We would be wise to adopt a cultural approach as well. We’re not sure of when Dickinson wrote this poem, but most scholarship suggests between 1858 and 1865. In short, it may have been written in the context of America’s Civil War. The conflict was cataclysmic, with an ultimate casualty toll of 600,000. The majority of leading scholars think she internalized the struggle to reflect her psychological wrestlings.

This isn’t to say she wasn’t mindful of the war’s gruesome realities. We have, for example, her “It Feels Ashamed to be Alive” poem, which opens: “It feels a shame to be Alive—When Men so brave—are dead.” We also have her letters and journal. It’s conceivable Dickinson had in mind families and friends receiving grim news of their loved one’s demise. Amherst was a small, close-knit community.

But the poem can also be read in quite another way as Dickinson’s aesthetic of concealment, or how poetry should be written. Good poetry should show, not tell; hint, but not reveal, a credo consistently realized in her poetry. Sound poetry engages readers in discovery, fashioning a poem’s constituents into pattern, yielding coherence, or like pieces of a puzzle, fitting into place.

Through such methodology, poetry acquires universality, the reader becoming the text. This doesn’t mean readers can impose any meaning. On the contrary, astute readers map a poem’s clues and observe its boundaries. Like a good mystery, the clues are planted, awaiting their discovery.

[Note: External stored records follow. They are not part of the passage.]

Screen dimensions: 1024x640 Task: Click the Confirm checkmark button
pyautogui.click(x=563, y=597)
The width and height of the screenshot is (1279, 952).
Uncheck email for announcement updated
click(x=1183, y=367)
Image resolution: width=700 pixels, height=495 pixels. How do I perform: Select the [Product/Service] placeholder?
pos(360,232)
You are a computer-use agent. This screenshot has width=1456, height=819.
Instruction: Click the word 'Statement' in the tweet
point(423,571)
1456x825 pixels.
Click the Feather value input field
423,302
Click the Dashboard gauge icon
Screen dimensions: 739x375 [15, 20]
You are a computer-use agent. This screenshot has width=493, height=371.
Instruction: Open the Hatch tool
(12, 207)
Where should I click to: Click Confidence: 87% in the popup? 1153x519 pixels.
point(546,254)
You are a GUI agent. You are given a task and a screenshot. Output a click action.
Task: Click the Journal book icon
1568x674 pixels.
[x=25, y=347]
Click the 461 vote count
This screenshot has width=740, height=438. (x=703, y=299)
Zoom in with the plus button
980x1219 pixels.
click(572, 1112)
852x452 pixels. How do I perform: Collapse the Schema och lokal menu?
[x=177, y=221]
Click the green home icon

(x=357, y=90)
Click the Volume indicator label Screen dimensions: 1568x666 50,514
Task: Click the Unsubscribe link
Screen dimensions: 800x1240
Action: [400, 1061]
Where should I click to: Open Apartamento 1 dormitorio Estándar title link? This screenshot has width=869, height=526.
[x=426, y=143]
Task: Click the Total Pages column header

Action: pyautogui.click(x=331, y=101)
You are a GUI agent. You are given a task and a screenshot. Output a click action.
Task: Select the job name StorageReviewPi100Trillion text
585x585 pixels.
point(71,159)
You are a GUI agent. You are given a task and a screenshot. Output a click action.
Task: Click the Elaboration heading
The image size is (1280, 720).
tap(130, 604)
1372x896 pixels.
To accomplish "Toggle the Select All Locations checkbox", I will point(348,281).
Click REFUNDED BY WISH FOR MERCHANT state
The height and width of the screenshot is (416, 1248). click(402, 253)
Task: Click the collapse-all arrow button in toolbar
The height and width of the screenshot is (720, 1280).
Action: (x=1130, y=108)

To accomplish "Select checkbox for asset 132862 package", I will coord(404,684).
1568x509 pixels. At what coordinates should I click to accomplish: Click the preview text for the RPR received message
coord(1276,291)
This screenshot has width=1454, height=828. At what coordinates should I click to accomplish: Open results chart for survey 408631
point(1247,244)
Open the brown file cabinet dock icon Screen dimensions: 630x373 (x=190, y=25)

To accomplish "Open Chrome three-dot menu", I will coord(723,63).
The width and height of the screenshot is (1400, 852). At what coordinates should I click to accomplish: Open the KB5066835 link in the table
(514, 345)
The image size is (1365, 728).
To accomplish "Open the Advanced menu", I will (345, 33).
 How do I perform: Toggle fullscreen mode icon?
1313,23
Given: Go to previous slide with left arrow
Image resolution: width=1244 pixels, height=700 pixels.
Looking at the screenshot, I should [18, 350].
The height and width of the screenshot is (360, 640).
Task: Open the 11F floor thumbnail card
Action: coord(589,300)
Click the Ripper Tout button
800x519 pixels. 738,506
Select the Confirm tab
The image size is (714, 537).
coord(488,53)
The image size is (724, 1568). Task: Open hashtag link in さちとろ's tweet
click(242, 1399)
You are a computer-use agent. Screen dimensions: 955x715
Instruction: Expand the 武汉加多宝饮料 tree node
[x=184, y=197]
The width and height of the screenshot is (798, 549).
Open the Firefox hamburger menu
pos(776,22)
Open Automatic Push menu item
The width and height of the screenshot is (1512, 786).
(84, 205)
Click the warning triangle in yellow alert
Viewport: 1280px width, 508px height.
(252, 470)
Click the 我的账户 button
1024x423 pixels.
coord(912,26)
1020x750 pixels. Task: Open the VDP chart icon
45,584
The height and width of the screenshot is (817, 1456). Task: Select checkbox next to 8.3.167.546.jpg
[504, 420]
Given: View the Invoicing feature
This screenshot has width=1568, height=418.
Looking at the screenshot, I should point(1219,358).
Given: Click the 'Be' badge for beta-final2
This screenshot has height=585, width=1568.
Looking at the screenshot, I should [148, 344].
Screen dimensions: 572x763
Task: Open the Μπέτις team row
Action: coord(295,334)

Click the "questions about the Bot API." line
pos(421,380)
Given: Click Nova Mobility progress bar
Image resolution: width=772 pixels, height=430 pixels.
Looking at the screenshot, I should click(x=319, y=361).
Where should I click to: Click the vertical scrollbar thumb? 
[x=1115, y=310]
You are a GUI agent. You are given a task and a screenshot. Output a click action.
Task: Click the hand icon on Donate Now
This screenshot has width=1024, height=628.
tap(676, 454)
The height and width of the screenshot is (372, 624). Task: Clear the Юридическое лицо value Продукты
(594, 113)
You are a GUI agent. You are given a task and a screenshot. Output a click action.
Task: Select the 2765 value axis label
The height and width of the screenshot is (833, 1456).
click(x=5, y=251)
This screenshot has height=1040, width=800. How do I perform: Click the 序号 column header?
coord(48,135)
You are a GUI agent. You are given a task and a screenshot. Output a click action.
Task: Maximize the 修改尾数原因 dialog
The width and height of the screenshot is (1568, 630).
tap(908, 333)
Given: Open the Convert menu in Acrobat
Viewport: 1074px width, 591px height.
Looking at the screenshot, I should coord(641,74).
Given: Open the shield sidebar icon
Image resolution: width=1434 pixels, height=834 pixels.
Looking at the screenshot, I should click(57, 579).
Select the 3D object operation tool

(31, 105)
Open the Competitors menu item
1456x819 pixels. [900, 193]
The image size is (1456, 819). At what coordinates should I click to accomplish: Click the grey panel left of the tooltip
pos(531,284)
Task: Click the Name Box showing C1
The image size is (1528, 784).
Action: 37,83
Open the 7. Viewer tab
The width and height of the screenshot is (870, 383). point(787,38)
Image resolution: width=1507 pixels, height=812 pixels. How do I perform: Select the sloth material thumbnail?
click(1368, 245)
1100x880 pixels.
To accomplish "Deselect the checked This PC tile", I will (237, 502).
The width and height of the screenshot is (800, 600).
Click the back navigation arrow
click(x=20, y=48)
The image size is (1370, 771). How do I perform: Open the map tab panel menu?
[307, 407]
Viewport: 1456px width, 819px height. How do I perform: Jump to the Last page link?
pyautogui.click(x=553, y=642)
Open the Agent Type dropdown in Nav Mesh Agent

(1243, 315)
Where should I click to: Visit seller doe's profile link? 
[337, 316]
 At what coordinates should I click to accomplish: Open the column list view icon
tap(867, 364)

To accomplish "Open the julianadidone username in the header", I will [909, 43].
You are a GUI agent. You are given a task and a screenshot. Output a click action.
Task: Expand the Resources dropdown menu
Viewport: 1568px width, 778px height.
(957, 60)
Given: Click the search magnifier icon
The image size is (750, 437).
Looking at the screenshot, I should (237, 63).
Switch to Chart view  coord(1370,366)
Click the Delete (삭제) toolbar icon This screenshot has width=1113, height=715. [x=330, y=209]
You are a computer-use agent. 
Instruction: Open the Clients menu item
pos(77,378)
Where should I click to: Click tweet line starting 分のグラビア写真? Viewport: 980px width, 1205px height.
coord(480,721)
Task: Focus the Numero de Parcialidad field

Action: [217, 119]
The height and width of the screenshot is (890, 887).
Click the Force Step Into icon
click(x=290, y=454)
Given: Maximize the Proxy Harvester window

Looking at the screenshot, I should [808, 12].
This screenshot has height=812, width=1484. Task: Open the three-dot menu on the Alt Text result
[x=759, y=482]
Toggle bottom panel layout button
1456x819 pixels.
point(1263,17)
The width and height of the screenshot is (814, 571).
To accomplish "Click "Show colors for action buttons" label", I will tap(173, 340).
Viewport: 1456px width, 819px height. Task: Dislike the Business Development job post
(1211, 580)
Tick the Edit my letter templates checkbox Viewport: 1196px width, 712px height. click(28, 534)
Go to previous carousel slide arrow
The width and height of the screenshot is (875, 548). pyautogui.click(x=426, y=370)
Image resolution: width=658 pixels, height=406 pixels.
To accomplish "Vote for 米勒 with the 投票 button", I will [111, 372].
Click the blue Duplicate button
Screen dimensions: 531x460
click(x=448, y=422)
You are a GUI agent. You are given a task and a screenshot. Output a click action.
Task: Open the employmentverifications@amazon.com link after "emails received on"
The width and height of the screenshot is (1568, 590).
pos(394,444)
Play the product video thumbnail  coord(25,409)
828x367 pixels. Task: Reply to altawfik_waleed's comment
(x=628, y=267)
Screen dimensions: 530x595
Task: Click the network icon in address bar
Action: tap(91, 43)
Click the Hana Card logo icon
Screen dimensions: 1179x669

With this in mind, it’s conceivable we can pursue the poem at a metaphysical level as well. What is this “truth” to be shared cautiously? Has it to do with the mystery of Deity’s doings; His ways beyond our “infirm Delight,” or capability to comprehend, necessitating Divine truth be a fragmentary unfolding?

In both Judaism and Christianity, the Shekinah, or divine immanence, is traditionally associated with light. Light dominates this brief poem: “too bright”; “lightning”; “dazzle.” Did Dickinson have in mind Exodus 33:20?: “And he said, Thou canst not see my face: for there shall no man see me, and live” (KJV).

A devotee of the metaphysical poets, Dickinson may have read Henry Vaughan’s “There is in God (some say) a deep, but dazzling darkness” (“The Night”). Did she have this in mind in her summation, “The Truth must dazzle gradually/Or every man be blind”?

We know that Dickinson wrestled with traditional Christianity and a Deity allowing suffering and death. She did not attend church. In an earlier poem, “There’s a certain Slant of light,” she writes of a light “That oppresses, like the Heft/Of Cathedral Tunes/Heavenly Hurt, it gives us.”

Less than a dozen poems of 1779 total were published in Dickinson’s lifetime. This poem was published in 1890, four years after her death. It remains one of her most popular poems.